• What happens to your old TV when you are done with it?



    It turns out, not much.

    If you're like most of the blog's readers, you have gone through several TVs in your adult life. You may have started small, with only what you could afford, and perhaps by the 1990s you graduated to a very large tube TV or projection unit. As the 2000s rolled along you might have paid way too much for an early flat TV, and perhaps you've recently upgraded to 4K, HDR, or something else.

    You're a "good guy" so when you can, you recycle. In some states, it's the law: televisions and other electronic devices can't be put in landfills. So you go to a recycling event every so often and drop off your old gear. A couple of times a decade, this includes a TV. You go to sleep at night just knowing that the cadmium, zinc, lead, arsenic, mercury and other toxic elements from your electronics are nowhere near your drinking water.

    So you sleep well at night, right? Prepare to give that up.

    According to a fairly disturbing article at Motherboard, a lot the 700 million TVs made in the last 35 years are just sitting in warehouses because no one can figure out how to recycle them cheaply.



    That's right.
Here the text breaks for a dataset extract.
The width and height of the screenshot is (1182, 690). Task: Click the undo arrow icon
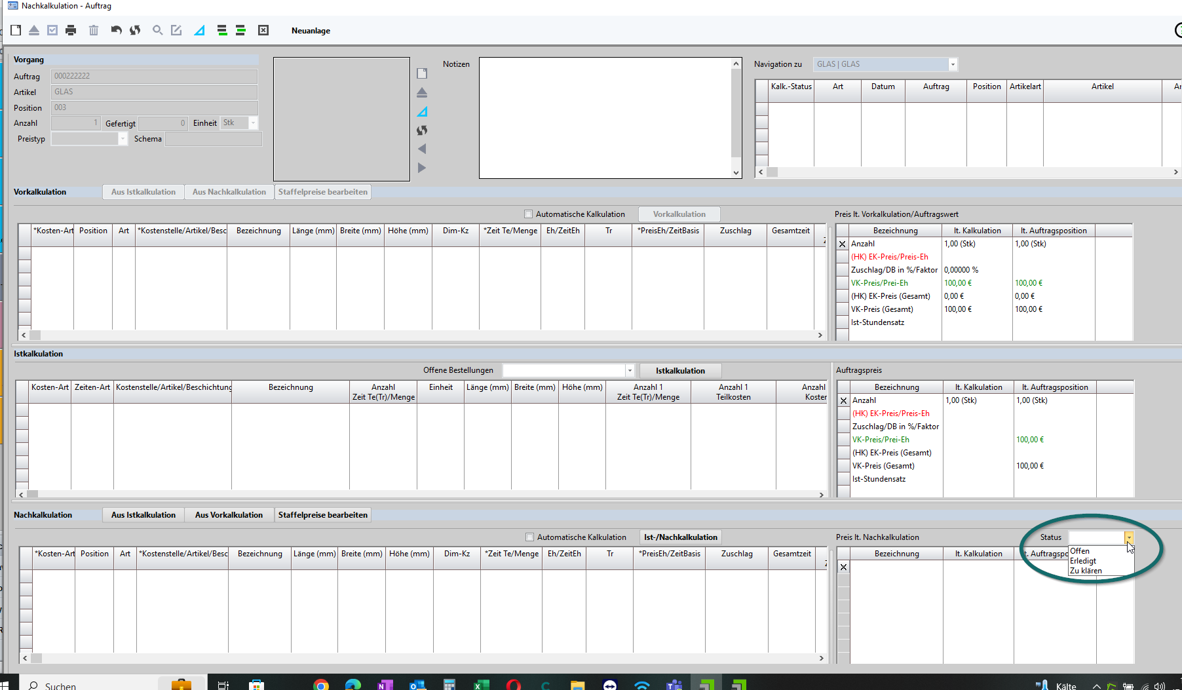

Remember how you spent most of the first half of the 2000s trying to explain to people how to pronounce the model name of your Sony WEGA TV? That TV could be in a warehouse in Columbus, Ohio, RIGHT NOW with thousands of other unwanted tube TVs with silver cases. Sweet dreams, sunshine.

    Recycling old tube TVs is dangerous, time-consuming, and toxic work. Some of the larger contractors thought at one point they could use a process to melt the toxic chemicals out and separate them easily from the glass and plastic. Turns out that isn't as easy as anyone thought, so millions of TVs are sitting in poisonous piles waiting for someone to go at them with screwdrivers, wrenches, drills, and hammers.

    You know there are still going to be millions of partially disassembled TVs out there when the robots rise up and take over and they're going to make us suffer for this. That's right, I told you you'd never sleep soundly again.

    The electronics recycling problem today is very much like the paper recycling problem of the 1990s. I remember that at one point there was this real push to recycle so that forests could be preserved. Remember this was at the time that newspapers and books were still things that real people used. The problem was, the recycling process itself used toxic chemicals and it was so expensive that there wasn't a market for recycled paper. It took about ten years for better processes to be developed and costs to come down. Today, almost every sheet of paper you see has some recycled content.

    How does that translate out to electronics recycling? We still have plenty of mercury, silicon, cadmium, arsenic and lead, so making new TVs from newly mined elements is still less expensive than stripping them from old electronics. Yet, there's a lot of pressure to recycle electronics. The industry needs to work hard to come up with smart ways to recycle so that costs can come down. It's already happened with aluminum, although this is a bit more of a challenge than just recycling cans. Still, someone has to figure it out because apparently there could be over half a billion TVs just waiting for a solution.